[comp.arch] Need information about 386 performance

paf@unixprt.UUCP (Paul Fronberg) (05/10/89)

I am doing analysis of the i386 for use as in a controller and am having
problems relating calculated timings with measured timings. Does anyone
know about any documentation, ap-notes, or such that might be available
from Intel that describes the inner workings of the i386, especially how
the various phases of the pipeline interacts.

The measured time and calculated time are very different for several
test code fragments (The measurements were on a 386 Unix box with 0 wait
state memory, 32 bit bus). I suspect I am seeing collisions between instruction
prefetch and instruction memory accesses. Things seem to be very complicated
when the MMU is activated and the memory is not 0 wait state and I am sure
that the pipeline timing diagrams I am generating are anywhere correct.

The hardware and software reference manuals are very skimpy when it comes
to information of this type. The timing information given in the programmers
reference manual gives only execution cycles, assuming that the instruction
has already been prefetched and decoded. There seems no information concerning
the effects of MMU, addressing, etc.

Any help or information would be most appreciated. 

Paul Fronberg

henry@utzoo.uucp (Henry Spencer) (05/12/89)

In article <390@unixprt.UUCP> paf@unixprt.UUCP (Paul Fronberg) writes:
>I am doing analysis of the i386 for use as in a controller and am having
>problems relating calculated timings with measured timings. Does anyone
>know about any documentation, ap-notes, or such that might be available
>from Intel that describes the inner workings of the i386, especially how
>the various phases of the pipeline interacts.

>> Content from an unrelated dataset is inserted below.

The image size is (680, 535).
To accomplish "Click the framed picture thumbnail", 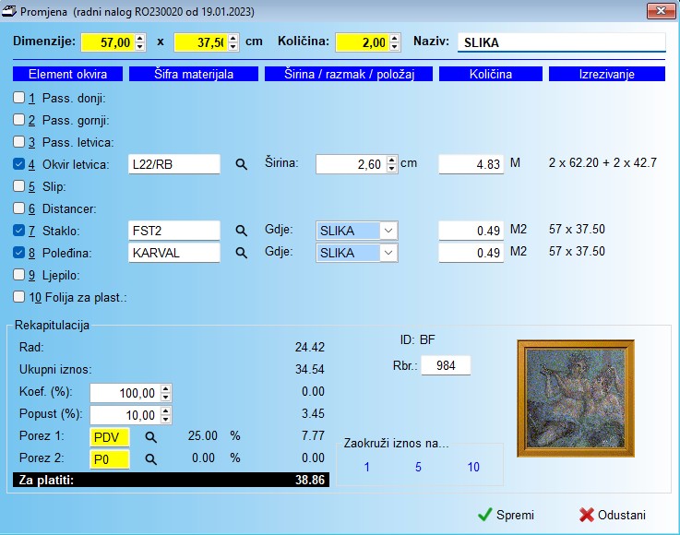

Do remember that any such documentation has a good chance of being specific
to a particular release of the chip, which may not be the one you've got
(or the one that will be available when your design goes into production).
This is the sort of thing that manufacturers will often fiddle with as
time goes by, especially to fix bugs.

>The measured time and calculated time are very different for several
>test code fragments...
>... I suspect I am seeing collisions between instruction
>prefetch and instruction memory accesses. Things seem to be very complicated...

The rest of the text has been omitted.